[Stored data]
%%

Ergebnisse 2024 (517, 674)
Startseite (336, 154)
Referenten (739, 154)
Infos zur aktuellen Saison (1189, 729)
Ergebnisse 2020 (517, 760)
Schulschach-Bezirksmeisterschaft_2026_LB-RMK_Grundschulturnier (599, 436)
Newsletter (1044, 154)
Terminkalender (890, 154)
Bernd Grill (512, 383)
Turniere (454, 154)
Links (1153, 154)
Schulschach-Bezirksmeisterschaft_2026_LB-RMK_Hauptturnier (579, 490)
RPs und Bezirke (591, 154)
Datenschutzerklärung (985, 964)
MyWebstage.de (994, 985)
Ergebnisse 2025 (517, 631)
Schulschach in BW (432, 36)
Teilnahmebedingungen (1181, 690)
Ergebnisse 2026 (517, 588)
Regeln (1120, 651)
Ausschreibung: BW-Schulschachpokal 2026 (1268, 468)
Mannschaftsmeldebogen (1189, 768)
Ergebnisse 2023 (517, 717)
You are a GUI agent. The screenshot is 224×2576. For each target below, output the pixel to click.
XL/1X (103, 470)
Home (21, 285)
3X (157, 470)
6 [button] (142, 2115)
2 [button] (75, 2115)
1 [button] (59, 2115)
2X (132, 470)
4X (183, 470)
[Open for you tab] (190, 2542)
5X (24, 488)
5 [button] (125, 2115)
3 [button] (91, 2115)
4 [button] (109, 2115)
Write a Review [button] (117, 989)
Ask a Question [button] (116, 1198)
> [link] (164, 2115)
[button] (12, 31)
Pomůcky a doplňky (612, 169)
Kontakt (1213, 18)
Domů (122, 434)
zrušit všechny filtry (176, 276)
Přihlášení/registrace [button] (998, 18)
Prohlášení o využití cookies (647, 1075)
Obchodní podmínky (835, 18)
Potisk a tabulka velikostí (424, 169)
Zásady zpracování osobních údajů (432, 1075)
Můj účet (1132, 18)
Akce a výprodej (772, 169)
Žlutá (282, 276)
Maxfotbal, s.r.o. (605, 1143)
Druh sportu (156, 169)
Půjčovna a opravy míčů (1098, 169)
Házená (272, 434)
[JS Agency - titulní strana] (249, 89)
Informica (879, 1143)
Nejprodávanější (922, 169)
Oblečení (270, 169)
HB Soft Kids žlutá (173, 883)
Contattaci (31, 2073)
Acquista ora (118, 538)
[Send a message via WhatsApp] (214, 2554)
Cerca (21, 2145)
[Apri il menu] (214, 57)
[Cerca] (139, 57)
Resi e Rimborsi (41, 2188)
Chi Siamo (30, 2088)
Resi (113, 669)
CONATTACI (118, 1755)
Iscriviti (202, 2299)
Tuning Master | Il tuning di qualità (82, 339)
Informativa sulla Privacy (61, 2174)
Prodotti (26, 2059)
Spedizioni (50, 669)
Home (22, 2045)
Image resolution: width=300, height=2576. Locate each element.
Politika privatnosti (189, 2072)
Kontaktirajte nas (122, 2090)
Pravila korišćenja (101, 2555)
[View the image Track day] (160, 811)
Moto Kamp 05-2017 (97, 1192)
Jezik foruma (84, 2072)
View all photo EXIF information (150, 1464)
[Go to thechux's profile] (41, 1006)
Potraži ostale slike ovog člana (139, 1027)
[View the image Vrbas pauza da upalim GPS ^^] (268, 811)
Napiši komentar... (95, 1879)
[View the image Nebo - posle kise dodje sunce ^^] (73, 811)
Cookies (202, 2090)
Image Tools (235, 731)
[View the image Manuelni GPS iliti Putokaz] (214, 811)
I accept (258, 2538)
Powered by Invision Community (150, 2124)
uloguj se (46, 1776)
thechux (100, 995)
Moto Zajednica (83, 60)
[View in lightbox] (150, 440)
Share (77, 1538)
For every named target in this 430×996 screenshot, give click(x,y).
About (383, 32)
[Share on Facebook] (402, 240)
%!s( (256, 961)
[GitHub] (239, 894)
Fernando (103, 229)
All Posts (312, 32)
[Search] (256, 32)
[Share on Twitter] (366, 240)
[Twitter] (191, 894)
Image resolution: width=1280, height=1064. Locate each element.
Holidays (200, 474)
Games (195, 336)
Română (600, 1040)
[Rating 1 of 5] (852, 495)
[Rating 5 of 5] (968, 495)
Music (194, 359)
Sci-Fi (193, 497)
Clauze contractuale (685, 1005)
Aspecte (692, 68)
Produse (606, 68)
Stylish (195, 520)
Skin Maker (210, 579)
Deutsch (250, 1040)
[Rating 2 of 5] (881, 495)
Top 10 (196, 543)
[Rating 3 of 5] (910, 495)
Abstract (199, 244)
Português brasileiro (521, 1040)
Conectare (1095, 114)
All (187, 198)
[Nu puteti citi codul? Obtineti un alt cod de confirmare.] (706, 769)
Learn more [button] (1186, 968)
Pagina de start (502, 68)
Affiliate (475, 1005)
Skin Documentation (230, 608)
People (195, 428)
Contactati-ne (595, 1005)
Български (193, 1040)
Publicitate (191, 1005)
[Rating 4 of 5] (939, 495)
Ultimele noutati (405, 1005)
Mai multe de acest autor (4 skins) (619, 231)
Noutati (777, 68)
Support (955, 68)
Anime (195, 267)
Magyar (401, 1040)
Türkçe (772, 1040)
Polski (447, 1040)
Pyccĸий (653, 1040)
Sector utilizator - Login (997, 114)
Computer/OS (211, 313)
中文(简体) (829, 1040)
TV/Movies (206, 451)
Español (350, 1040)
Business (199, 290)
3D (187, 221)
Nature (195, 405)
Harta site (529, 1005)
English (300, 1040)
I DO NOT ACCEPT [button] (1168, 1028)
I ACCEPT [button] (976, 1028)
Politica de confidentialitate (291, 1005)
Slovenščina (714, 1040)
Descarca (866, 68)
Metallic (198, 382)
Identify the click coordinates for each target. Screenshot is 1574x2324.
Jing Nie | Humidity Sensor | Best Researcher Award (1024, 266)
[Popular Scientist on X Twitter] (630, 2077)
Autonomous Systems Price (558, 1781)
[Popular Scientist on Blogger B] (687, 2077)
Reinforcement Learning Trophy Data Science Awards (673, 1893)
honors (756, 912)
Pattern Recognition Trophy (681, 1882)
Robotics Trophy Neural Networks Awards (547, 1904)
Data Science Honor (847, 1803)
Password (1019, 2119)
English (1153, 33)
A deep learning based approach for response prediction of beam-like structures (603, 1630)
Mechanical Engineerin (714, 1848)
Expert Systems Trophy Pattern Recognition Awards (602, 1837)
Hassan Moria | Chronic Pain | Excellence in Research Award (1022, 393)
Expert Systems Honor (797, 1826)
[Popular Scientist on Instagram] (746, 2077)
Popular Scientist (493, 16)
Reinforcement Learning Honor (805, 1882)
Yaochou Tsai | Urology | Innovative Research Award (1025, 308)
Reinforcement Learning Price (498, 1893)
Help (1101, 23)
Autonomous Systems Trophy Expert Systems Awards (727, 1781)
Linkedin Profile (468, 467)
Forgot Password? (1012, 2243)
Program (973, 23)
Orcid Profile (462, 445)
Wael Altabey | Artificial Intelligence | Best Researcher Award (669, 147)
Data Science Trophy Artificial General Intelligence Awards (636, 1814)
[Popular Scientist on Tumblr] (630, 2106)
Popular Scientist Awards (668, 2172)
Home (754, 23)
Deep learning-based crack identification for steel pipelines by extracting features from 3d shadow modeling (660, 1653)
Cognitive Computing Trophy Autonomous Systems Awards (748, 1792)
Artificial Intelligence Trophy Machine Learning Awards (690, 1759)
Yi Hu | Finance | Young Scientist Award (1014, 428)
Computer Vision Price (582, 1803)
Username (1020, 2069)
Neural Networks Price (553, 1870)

%%

[Prompt]: Nothing in the entries should be skipped. Output them all exactly.

[Completed exercise]:
Ergebnisse 2024 (517, 674)
Startseite (336, 154)
Referenten (739, 154)
Infos zur aktuellen Saison (1189, 729)
Ergebnisse 2020 (517, 760)
Schulschach-Bezirksmeisterschaft_2026_LB-RMK_Grundschulturnier (599, 436)
Newsletter (1044, 154)
Terminkalender (890, 154)
Bernd Grill (512, 383)
Turniere (454, 154)
Links (1153, 154)
Schulschach-Bezirksmeisterschaft_2026_LB-RMK_Hauptturnier (579, 490)
RPs und Bezirke (591, 154)
Datenschutzerklärung (985, 964)
MyWebstage.de (994, 985)
Ergebnisse 2025 (517, 631)
Schulschach in BW (432, 36)
Teilnahmebedingungen (1181, 690)
Ergebnisse 2026 (517, 588)
Regeln (1120, 651)
Ausschreibung: BW-Schulschachpokal 2026 (1268, 468)
Mannschaftsmeldebogen (1189, 768)
Ergebnisse 2023 (517, 717)
You are a GUI agent. The screenshot is 224×2576. For each target below, output the pixel to click.
XL/1X (103, 470)
Home (21, 285)
3X (157, 470)
6 [button] (142, 2115)
2 [button] (75, 2115)
1 [button] (59, 2115)
2X (132, 470)
4X (183, 470)
[Open for you tab] (190, 2542)
5X (24, 488)
5 [button] (125, 2115)
3 [button] (91, 2115)
4 [button] (109, 2115)
Write a Review [button] (117, 989)
Ask a Question [button] (116, 1198)
> [link] (164, 2115)
[button] (12, 31)
Pomůcky a doplňky (612, 169)
Kontakt (1213, 18)
Domů (122, 434)
zrušit všechny filtry (176, 276)
Přihlášení/registrace [button] (998, 18)
Prohlášení o využití cookies (647, 1075)
Obchodní podmínky (835, 18)
Potisk a tabulka velikostí (424, 169)
Zásady zpracování osobních údajů (432, 1075)
Můj účet (1132, 18)
Akce a výprodej (772, 169)
Žlutá (282, 276)
Maxfotbal, s.r.o. (605, 1143)
Druh sportu (156, 169)
Půjčovna a opravy míčů (1098, 169)
Házená (272, 434)
[JS Agency - titulní strana] (249, 89)
Informica (879, 1143)
Nejprodávanější (922, 169)
Oblečení (270, 169)
HB Soft Kids žlutá (173, 883)
Contattaci (31, 2073)
Acquista ora (118, 538)
[Send a message via WhatsApp] (214, 2554)
Cerca (21, 2145)
[Apri il menu] (214, 57)
[Cerca] (139, 57)
Resi e Rimborsi (41, 2188)
Chi Siamo (30, 2088)
Resi (113, 669)
CONATTACI (118, 1755)
Iscriviti (202, 2299)
Tuning Master | Il tuning di qualità (82, 339)
Informativa sulla Privacy (61, 2174)
Prodotti (26, 2059)
Spedizioni (50, 669)
Home (22, 2045)
Image resolution: width=300, height=2576. Locate each element.
Politika privatnosti (189, 2072)
Kontaktirajte nas (122, 2090)
Pravila korišćenja (101, 2555)
[View the image Track day] (160, 811)
Moto Kamp 05-2017 (97, 1192)
Jezik foruma (84, 2072)
View all photo EXIF information (150, 1464)
[Go to thechux's profile] (41, 1006)
Potraži ostale slike ovog člana (139, 1027)
[View the image Vrbas pauza da upalim GPS ^^] (268, 811)
Napiši komentar... (95, 1879)
[View the image Nebo - posle kise dodje sunce ^^] (73, 811)
Cookies (202, 2090)
Image Tools (235, 731)
[View the image Manuelni GPS iliti Putokaz] (214, 811)
I accept (258, 2538)
Powered by Invision Community (150, 2124)
uloguj se (46, 1776)
thechux (100, 995)
Moto Zajednica (83, 60)
[View in lightbox] (150, 440)
Share (77, 1538)
For every named target in this 430×996 screenshot, give click(x,y).
About (383, 32)
[Share on Facebook] (402, 240)
%!s( (256, 961)
[GitHub] (239, 894)
Fernando (103, 229)
All Posts (312, 32)
[Search] (256, 32)
[Share on Twitter] (366, 240)
[Twitter] (191, 894)
Image resolution: width=1280, height=1064. Locate each element.
Holidays (200, 474)
Games (195, 336)
Română (600, 1040)
[Rating 1 of 5] (852, 495)
[Rating 5 of 5] (968, 495)
Music (194, 359)
Sci-Fi (193, 497)
Clauze contractuale (685, 1005)
Aspecte (692, 68)
Produse (606, 68)
Stylish (195, 520)
Skin Maker (210, 579)
Deutsch (250, 1040)
[Rating 2 of 5] (881, 495)
Top 10 (196, 543)
[Rating 3 of 5] (910, 495)
Abstract (199, 244)
Português brasileiro (521, 1040)
Conectare (1095, 114)
All (187, 198)
[Nu puteti citi codul? Obtineti un alt cod de confirmare.] (706, 769)
Learn more [button] (1186, 968)
Pagina de start (502, 68)
Affiliate (475, 1005)
Skin Documentation (230, 608)
People (195, 428)
Contactati-ne (595, 1005)
Български (193, 1040)
Publicitate (191, 1005)
[Rating 4 of 5] (939, 495)
Ultimele noutati (405, 1005)
Mai multe de acest autor (4 skins) (619, 231)
Noutati (777, 68)
Support (955, 68)
Anime (195, 267)
Magyar (401, 1040)
Türkçe (772, 1040)
Polski (447, 1040)
Pyccĸий (653, 1040)
Sector utilizator - Login (997, 114)
Computer/OS (211, 313)
中文(简体) (829, 1040)
TV/Movies (206, 451)
Español (350, 1040)
Business (199, 290)
3D (187, 221)
Nature (195, 405)
Harta site (529, 1005)
English (300, 1040)
I DO NOT ACCEPT [button] (1168, 1028)
I ACCEPT [button] (976, 1028)
Politica de confidentialitate (291, 1005)
Slovenščina (714, 1040)
Descarca (866, 68)
Metallic (198, 382)
Identify the click coordinates for each target. Screenshot is 1574x2324.
Jing Nie | Humidity Sensor | Best Researcher Award (1024, 266)
[Popular Scientist on X Twitter] (630, 2077)
Autonomous Systems Price (558, 1781)
[Popular Scientist on Blogger B] (687, 2077)
Reinforcement Learning Trophy Data Science Awards (673, 1893)
honors (756, 912)
Pattern Recognition Trophy (681, 1882)
Robotics Trophy Neural Networks Awards (547, 1904)
Data Science Honor (847, 1803)
Password (1019, 2119)
English (1153, 33)
A deep learning based approach for response prediction of beam-like structures (603, 1630)
Mechanical Engineerin (714, 1848)
Expert Systems Trophy Pattern Recognition Awards (602, 1837)
Hassan Moria | Chronic Pain | Excellence in Research Award (1022, 393)
Expert Systems Honor (797, 1826)
[Popular Scientist on Instagram] (746, 2077)
Popular Scientist (493, 16)
Reinforcement Learning Honor (805, 1882)
Yaochou Tsai | Urology | Innovative Research Award (1025, 308)
Reinforcement Learning Price (498, 1893)
Help (1101, 23)
Autonomous Systems Trophy Expert Systems Awards (727, 1781)
Linkedin Profile (468, 467)
Forgot Password? (1012, 2243)
Program (973, 23)
Orcid Profile (462, 445)
Wael Altabey | Artificial Intelligence | Best Researcher Award (669, 147)
Data Science Trophy Artificial General Intelligence Awards (636, 1814)
[Popular Scientist on Tumblr] (630, 2106)
Popular Scientist Awards (668, 2172)
Home (754, 23)
Deep learning-based crack identification for steel pipelines by extracting features from 3d shadow modeling (660, 1653)
Cognitive Computing Trophy Autonomous Systems Awards (748, 1792)
Artificial Intelligence Trophy Machine Learning Awards (690, 1759)
Yi Hu | Finance | Young Scientist Award (1014, 428)
Computer Vision Price (582, 1803)
Username (1020, 2069)
Neural Networks Price (553, 1870)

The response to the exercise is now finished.